**Task brief:**
Extract the passage of the paging-performance thread from "Without this map, each" up to and including "implementation details :)", keeping every character unchanged.

**Page text:**
· · · · · · ·

Re: Improve paging performance when there are lots of subscribers

wei yang
>  But the real problem here will be the number of openFiles. Each Page
will have an Open File, what will keep a lot of open files on the
system. Correct?
Not sure I made it clear enough.
My thought is: Since PageCursorInfo decides whether entire page is consumed
based on numberOfMessages and PageSubscriptionImpl decides whether to move
to next page based on the current cursor page position and
numberOfMessages, we store a map of <pageId, numberOfMessages> in
PageCursorProviderImpl after page is evicted. According to
numberOfMessageseach PageSubscriptionImpl can build PageCursorInfo and if
current cursor page position is in the range of current page, PageReader
can be built to help read messages. So there are really no opened page
files in PageCursorProviderImpl.
Without this map, each PageSubscriptionImpl has to first read the page file
to get numberOfMessages, then build PageCursorInfo/PageReader.

I agree to put the PageReader to PageSubscriptionImpl, just not sure
specific implementation details :)

<[hidden email]> 于2019年7月19日周五 下午2:10写道:

> +1 for having one per queue. Def a better idea than having to hold a
> cache.
>
>
>
>
> Get Outlook for Android
>
>
>
>
>
>
>
> On Fri, Jul 19, 2019 at 4:37 AM +0100, "Clebert Suconic" <
> [hidden email]> wrote:
>
>
>
>
>
>
>
>
>
>
> But the real problem here will be the number of openFiles. Each Page
> will have an Open File, what will keep a lot of open files on the
> system. Correct?
>
> I believe the impact of having the files moving to the Subscription
> wouldn't be that much, and we would fix the problem. WE wouldn't need
> a cache at all, as we just keep the File we need at the current
> cursor.
>
> On Tue, Jul 16, 2019 at 10:40 PM yw yw  wrote:
> >
> > I did consider the case where all pages are instantiated as PageReaders.
> > That's really a problem.
> >
> > The pros of pr is every page is read only once to build PageReader and
> > shared by all the queues. The cons of pr is many PageReaders are probably
> > instantiated if consumers make slow/no progress in several queues whereas
> > fast in other queues(I think it's the only cause leading to the corner
> > case, right?). This means too many open files and too much memory.
> >
> > The pros of duplicated PageReader is there are fixed number of
> PageReaders
> > as with queues at the same time.

· · · · · · ·

**Data extract:**
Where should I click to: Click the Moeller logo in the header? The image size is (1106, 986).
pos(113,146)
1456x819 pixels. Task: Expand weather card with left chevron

· · · · · · ·

**Exercise response:**
Without this map, each PageSubscriptionImpl has to first read the page file
to get numberOfMessages, then build PageCursorInfo/PageReader.

I agree to put the PageReader to PageSubscriptionImpl, just not sure
specific implementation details :)